ーーデザインはメンズ服の基本的な要素が含まれていると思います。
そうですね、コンセプトは週末に気軽に着て出かけられる服がテーマです。今季はアウトドアやミリタリーのものも少し混ぜてみました。女性が着ると、ボーイフレンドの服を着て、ふらっと街に出てきたようなノンシャランらな雰囲気を出せて、今っぽく見えると思いますよ。
ーー服作りのプロセスについて教えてください。
長年生地を扱っていると、服をパッと見た時に、大体のプライスレンジだけでなく、生産背景も想像できるようになるんです。大事にしているのは、誰もが気軽に楽しめるということ。だからまずテーマよりも何よりも、どのくらいの価格のものを作るか、というところから考えるんです。5、6万円が上限とすれば、形はコート。素材はウールかコットンか。シルエットは、どの層に届けるべきか、等々。価格からすべて逆算してアイテムを作っています。そして、服の形が決まったら、それをできる限り一番グレードの高い生地で表現する。他ではあまりやっていないアプローチだと思いますが、適正な価格で提供するというは今の時代、とても大事なことだと考えています。
5箇所の専属工場で服を作っています。シーズンで少し余剰金が出たら、専属工場でのファブリック開発に励みます。そして、工場を持っている最大の強みは、良いものを正しい価格で提供できること。だからプロの人たちが見て、値段を当てようとするのですが、だいたい外れます。なぜならそこから、ワンランクかツーランク下の価格になっていますからね(笑)。
ーー今季、特にオススメのアイテムについて教えてください。
自分自身もリラックスして過ごしたいので、フリースは特にお気に入りのアイテム。今年はミドル丈とロング丈の両方を作成しました(シップスではミドル丈のものを展開)。フリースって、着心地も良くて保温性も得られるのですが、着込むうちに、最初はモコモコとしていた生地が、潰れてボサッとしてしまう。自身もそれが嫌だったので、常にふわっとした質感で、耐久性の強い生地を探しました。
ーーワンアイテムにかける情熱がすごいですね(笑)。ちなみに、デザインのインスピレーションはどこから得ますか。
仕事柄、いろいろな都市を回るのですが、そういった街全体から影響を受けることがほとんどです。街には時代の空気を表すもの、時代が求めるもので溢れています。風景、人、日常。それらから受け取ったものと、その時のファッショントレンドをミックスしてデザインしています。特に好きな街は、渋谷と神宮前、ロンドン、フランスのマレ地区もお気に入りの一つです。

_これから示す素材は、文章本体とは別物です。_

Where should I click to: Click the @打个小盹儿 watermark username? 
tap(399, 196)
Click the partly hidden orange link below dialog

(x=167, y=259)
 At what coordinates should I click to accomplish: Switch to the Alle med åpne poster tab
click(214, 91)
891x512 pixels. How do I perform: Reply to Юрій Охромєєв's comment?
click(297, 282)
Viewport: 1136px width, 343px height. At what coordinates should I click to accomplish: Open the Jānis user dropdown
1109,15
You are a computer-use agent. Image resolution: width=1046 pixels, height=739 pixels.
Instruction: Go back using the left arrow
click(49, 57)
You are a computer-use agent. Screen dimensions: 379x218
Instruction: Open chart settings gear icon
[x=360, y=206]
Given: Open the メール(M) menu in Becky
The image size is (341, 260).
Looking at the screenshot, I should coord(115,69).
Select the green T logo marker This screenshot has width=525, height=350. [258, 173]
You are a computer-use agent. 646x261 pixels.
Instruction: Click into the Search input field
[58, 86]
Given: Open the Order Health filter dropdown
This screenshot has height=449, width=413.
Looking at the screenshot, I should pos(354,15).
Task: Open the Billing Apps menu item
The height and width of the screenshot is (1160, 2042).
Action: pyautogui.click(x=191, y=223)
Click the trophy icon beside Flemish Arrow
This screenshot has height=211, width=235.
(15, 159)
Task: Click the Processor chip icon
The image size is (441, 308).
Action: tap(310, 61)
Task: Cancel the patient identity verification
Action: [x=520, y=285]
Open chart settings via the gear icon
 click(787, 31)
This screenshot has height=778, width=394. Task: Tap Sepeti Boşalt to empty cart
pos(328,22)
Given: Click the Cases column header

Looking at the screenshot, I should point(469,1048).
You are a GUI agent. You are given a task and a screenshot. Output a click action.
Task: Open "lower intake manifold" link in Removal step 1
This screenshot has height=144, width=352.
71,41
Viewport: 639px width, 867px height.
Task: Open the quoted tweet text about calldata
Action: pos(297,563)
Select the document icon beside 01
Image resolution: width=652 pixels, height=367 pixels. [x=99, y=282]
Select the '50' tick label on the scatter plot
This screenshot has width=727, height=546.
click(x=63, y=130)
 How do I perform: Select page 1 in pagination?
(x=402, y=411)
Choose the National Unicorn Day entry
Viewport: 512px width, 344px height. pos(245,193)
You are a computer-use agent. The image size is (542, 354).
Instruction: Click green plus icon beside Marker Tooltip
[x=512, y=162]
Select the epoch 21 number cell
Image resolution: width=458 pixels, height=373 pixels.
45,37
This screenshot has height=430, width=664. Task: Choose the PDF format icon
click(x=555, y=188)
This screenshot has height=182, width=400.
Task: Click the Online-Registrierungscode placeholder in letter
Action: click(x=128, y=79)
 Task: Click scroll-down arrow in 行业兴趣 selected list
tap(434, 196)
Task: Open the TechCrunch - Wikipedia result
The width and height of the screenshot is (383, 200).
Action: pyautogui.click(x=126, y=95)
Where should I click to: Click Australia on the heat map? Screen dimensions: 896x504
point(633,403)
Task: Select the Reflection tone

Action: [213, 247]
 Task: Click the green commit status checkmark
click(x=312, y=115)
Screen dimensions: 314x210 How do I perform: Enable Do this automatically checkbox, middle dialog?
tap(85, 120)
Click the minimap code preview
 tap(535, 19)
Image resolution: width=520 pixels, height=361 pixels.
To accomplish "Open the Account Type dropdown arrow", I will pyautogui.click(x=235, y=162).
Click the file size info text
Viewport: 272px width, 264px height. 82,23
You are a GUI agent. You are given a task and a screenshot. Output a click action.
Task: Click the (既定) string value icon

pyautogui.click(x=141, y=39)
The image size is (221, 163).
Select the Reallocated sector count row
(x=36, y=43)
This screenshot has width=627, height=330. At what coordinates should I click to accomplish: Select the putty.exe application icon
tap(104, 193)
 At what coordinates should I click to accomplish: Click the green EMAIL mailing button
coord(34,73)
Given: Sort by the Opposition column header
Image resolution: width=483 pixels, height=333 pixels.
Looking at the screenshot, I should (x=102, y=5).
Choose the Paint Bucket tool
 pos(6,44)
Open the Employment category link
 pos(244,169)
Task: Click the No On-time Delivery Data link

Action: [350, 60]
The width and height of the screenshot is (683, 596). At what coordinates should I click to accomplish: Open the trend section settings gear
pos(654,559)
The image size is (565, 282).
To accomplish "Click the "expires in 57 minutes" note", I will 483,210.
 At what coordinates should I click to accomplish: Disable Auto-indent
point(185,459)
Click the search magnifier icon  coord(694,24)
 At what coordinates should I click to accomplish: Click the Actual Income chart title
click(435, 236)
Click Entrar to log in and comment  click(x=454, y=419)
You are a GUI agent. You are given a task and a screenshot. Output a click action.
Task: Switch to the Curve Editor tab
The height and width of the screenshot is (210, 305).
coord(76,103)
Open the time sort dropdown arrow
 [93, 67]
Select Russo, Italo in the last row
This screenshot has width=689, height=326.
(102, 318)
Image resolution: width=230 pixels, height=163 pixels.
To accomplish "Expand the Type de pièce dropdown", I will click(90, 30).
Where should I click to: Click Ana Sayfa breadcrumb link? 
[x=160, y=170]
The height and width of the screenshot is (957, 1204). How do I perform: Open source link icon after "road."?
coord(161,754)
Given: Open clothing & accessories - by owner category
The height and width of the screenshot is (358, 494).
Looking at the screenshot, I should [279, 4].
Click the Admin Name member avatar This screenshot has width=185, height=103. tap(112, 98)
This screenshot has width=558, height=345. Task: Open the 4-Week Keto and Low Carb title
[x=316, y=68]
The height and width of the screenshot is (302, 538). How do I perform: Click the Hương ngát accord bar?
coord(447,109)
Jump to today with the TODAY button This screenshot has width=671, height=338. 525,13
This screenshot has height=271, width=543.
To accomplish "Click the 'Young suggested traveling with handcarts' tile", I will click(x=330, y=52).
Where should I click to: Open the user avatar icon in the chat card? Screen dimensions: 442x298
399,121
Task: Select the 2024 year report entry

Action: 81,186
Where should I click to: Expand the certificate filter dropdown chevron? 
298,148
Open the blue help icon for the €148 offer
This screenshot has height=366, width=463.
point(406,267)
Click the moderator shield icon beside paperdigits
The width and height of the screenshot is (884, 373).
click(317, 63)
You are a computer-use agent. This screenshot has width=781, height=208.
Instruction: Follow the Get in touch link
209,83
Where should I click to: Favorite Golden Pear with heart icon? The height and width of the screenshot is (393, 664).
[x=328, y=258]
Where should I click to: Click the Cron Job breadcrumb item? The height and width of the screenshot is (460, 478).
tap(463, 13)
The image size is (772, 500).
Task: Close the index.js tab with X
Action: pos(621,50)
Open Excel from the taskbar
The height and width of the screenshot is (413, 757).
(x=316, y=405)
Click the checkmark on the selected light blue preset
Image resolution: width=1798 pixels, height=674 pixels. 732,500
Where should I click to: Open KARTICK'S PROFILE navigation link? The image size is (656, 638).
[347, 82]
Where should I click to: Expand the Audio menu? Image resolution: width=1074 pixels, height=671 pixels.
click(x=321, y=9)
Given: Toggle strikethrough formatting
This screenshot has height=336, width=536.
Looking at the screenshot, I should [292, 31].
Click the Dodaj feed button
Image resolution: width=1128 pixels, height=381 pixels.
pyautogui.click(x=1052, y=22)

ーー日本のファッションについてはどのように感じていますか。
世界中どこよりもグローバルな世界観を持っていると思います。アメリカの東海岸的な知的なスタイルもあれば西海岸的なリラックスしたものもある、ヨーロッパのクラシックスタイルも見られます。渋谷や神宮前には、世界のファッションが凝縮されていると思いますよ。
ーー最後に、シップスマグの読者の方にメッセージをお願いします。
若い頃から日本のファッションには憧れを抱いてきました。私自身、日本に何度も来て、日本のセレクトショップでもたくさん買い物をしました。今、韓国では服作りの土壌がようやく整ってきて、いろんなブランドが世界から注目されはじめています。そういった現状を、実際に店舗で見て、触って、着て、感じてもらいたい。ぜひ、”気軽に”楽しんでもらえばと思っています。